- Extrait cité -
Alors que la répression s’est abattue sur le mouvement, une femme a été blessée par balle à Naypyidaw, la capitale du pays. Son état était critique et selon les dernières informations elle aurait été déclarée en état de mort cérébrale. En parallèle, on a reporté plusieurs cas de défection parmi les forces de répression.

Cette situation vire au cauchemar pour les militaires myanmarais qui espéraient pouvoir s’emparer du pouvoir sans trop d’encombres. Maintenant, ils craignent que la déstabilisation de la situation sociale et politique provoque le départ de certains investissements, le retard de projets, voire le départ de capitaux et sanctions économiques imposées par les puissances internationales. D’ailleurs, certaines entreprises internationales ont déjà annoncé soit la suspension de leurs activités dans le pays soit leur départ. La Nouvelle Zélande a été le premier pays à avoir cessé ses échanges diplomatiques avec le pouvoir militaire.

Comme l’explique Phillip Orchard, « les militaires peuvent croire que le flot d’investissements étrangers qui a fait du Myanmar l’une des économies à la croissance la plus rapide du monde au cours de la dernière décennie ne s’arrêtera pas brusquement simplement à cause d’un putsch sans effusion de sang. Les entreprises étrangères accordent généralement plus d’importance à la stabilité et à la sécurité qu’à la démocratie, et le déménagement des usines est d’ailleurs coûteux. Les entreprises étrangères apprécient également un environnement dans lequel elles ne risquent pas d’être confrontées aux sanctions occidentales ». Or le pari des militaires pourrait tomber à l’eau s’ils se lancent dans une forte répression face à une contestation qui risquerait d’échapper à leur contrôle.

Les puissances suivent de près les événements

Cette situation au Myanmar est d’autant plus délicate et remplie de dangers que la crise pourrait avoir des conséquences aussi bien sur le plan interne qu’extérieur. Car le pays est au centre des intérêts stratégiques de plusieurs puissances dans la région, à commencer par la Chine, l’Inde et bien évidemment les Etats-Unis qui aspirent à bloquer les plans internationaux de Pékin. Cela veut dire que personne n’a intérêt, pour le moment, à une dégradation de la situation ; cependant aucune de ces puissances n’hésitera à agir si leurs intérêts sont mis en danger ou si un rival s’apprête à tirer profit des événements.

Pour la Chine le Myanmar est devenu un pays central pour ses intérêts stratégiques. En effet, la Chine dépend encore trop fortement de ses exportations vers les marchés européens et les Etats-Unis mais aussi de l’importation de matières premières nécessaires pour son industrie. Cela implique l’accès sans entraves aux routes maritimes, notamment à l’Océan Indien. En ce sens, les ports de la côte Est chinoise obligent ses bateaux à emprunter des routes contrôlées par des puissances hostiles, spécialement les Etats-Unis. C’est pour cela que depuis quelques années Pékin s’est associé au Myanmar l’intégrant à son initiative de la « Nouvelle Route de la Soie » afin de créer des corridors commerciaux connectant le territoire chinois directement à l’Océan Indien.

- Exercices à faire -
1. Répondez à ces questions sur l'extrait consacré au Myanmar :
(a) Dans quelle ville une femme a-t-elle été blessée par balle ?
(b) Quel pays a été le premier à cesser ses échanges diplomatiques avec le pouvoir militaire ?
(c) À quelle initiative chinoise Pékin a-t-il intégré le Myanmar ?
2. Poursuivez l'extrait sur le Myanmar à partir de sa dernière phrase.

- Données -
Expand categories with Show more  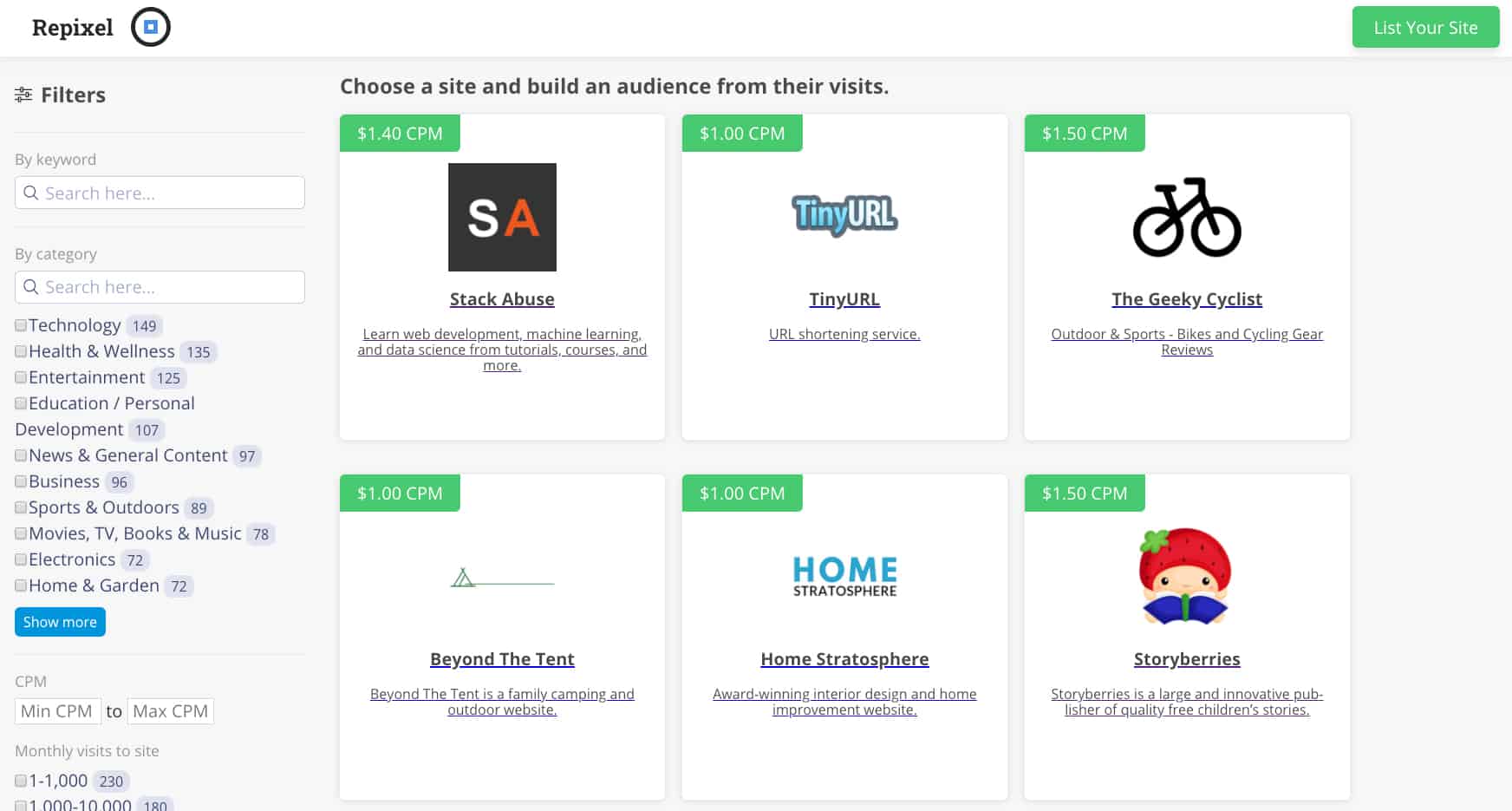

- Corrigé -
1.
(a) À Naypyidaw, la capitale du pays.
(b) La Nouvelle Zélande.
(c) À l'initiative de la « Nouvelle Route de la Soie ».

2.
C’est pour cela que « la Chine a réussi à maintenir de bonnes relations avec la LND [Ligue Nationale pour la Démocratie, parti de Aung San Suu Kyi] et l’armée, ainsi qu’avec les principaux partis des minorités ethniques et les groupes militants ethniques, ce qui lui permet d’avancer, quelle que soit l’issue de la crise actuelle. Pékin interviendra discrètement là où c’est nécessaire pour éviter le chaos. Mais sa principale préoccupation sera la continuité de ses projets d’infrastructure, de ses intérêts commerciaux et de la sécurité des frontières », lit-on dans Stratfor.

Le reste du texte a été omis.